START Records to use
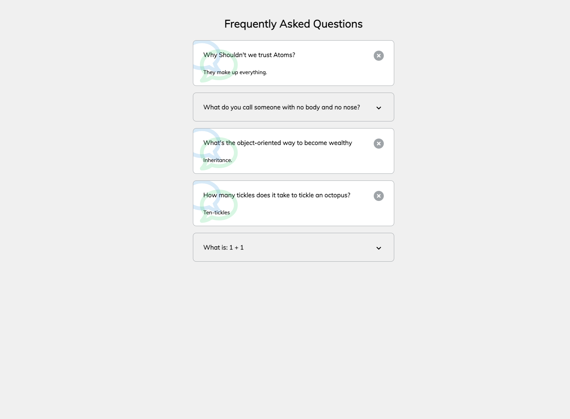Select the object-oriented way to become wealthy title

[x=277, y=143]
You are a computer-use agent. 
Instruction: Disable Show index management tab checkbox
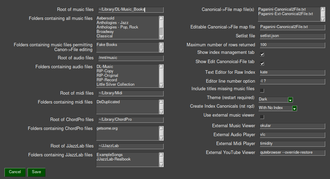click(262, 54)
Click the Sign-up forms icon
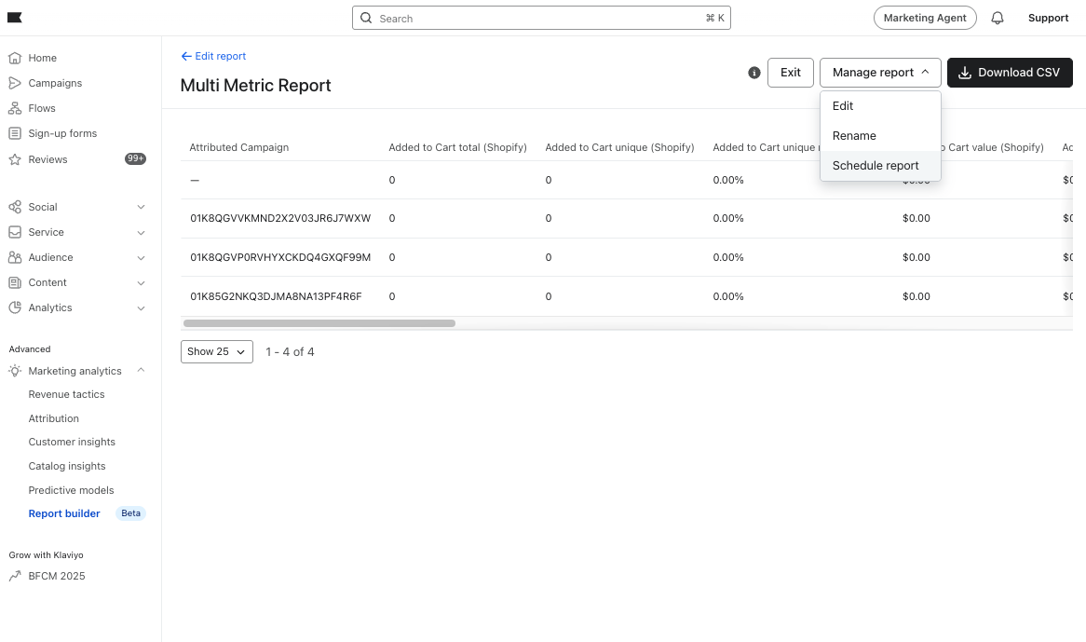Screen dimensions: 1086x642 [15, 133]
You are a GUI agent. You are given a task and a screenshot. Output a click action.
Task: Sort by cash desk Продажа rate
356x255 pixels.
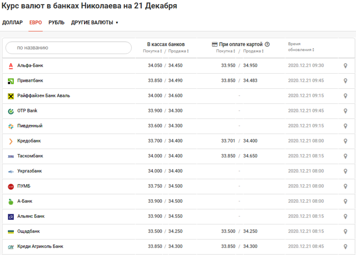coord(178,51)
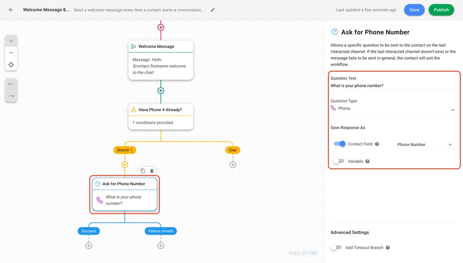Open the Question Type dropdown
Screen dimensions: 463x263
(x=393, y=109)
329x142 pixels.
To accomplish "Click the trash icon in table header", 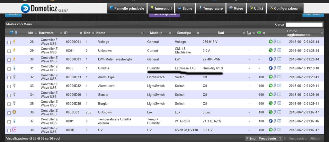I will pos(16,33).
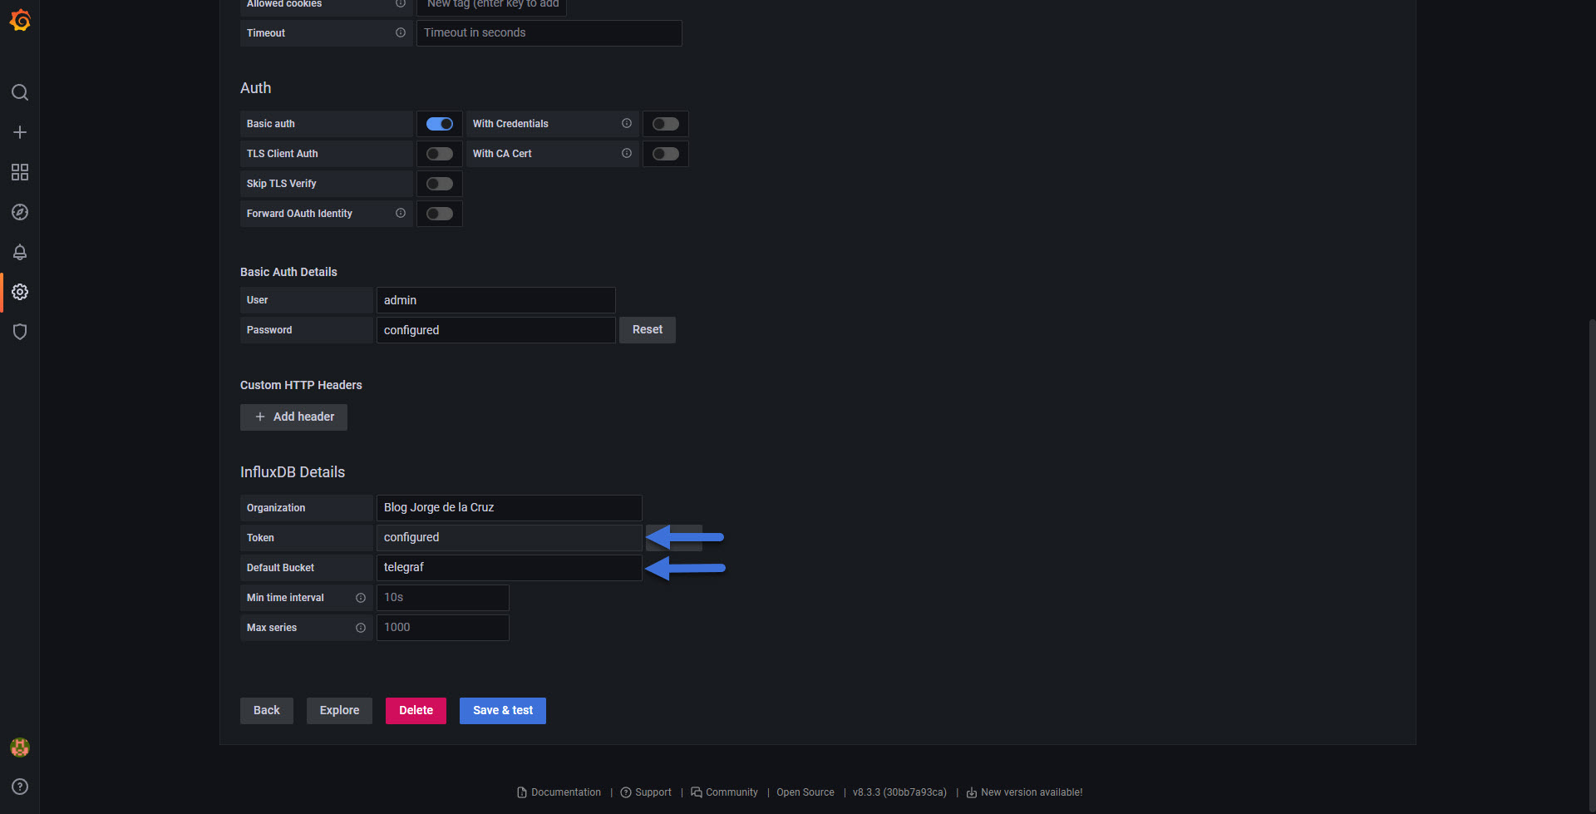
END Records to use
Work out how many lines in the records include "agent". Only the number should be given.

[Solution]
2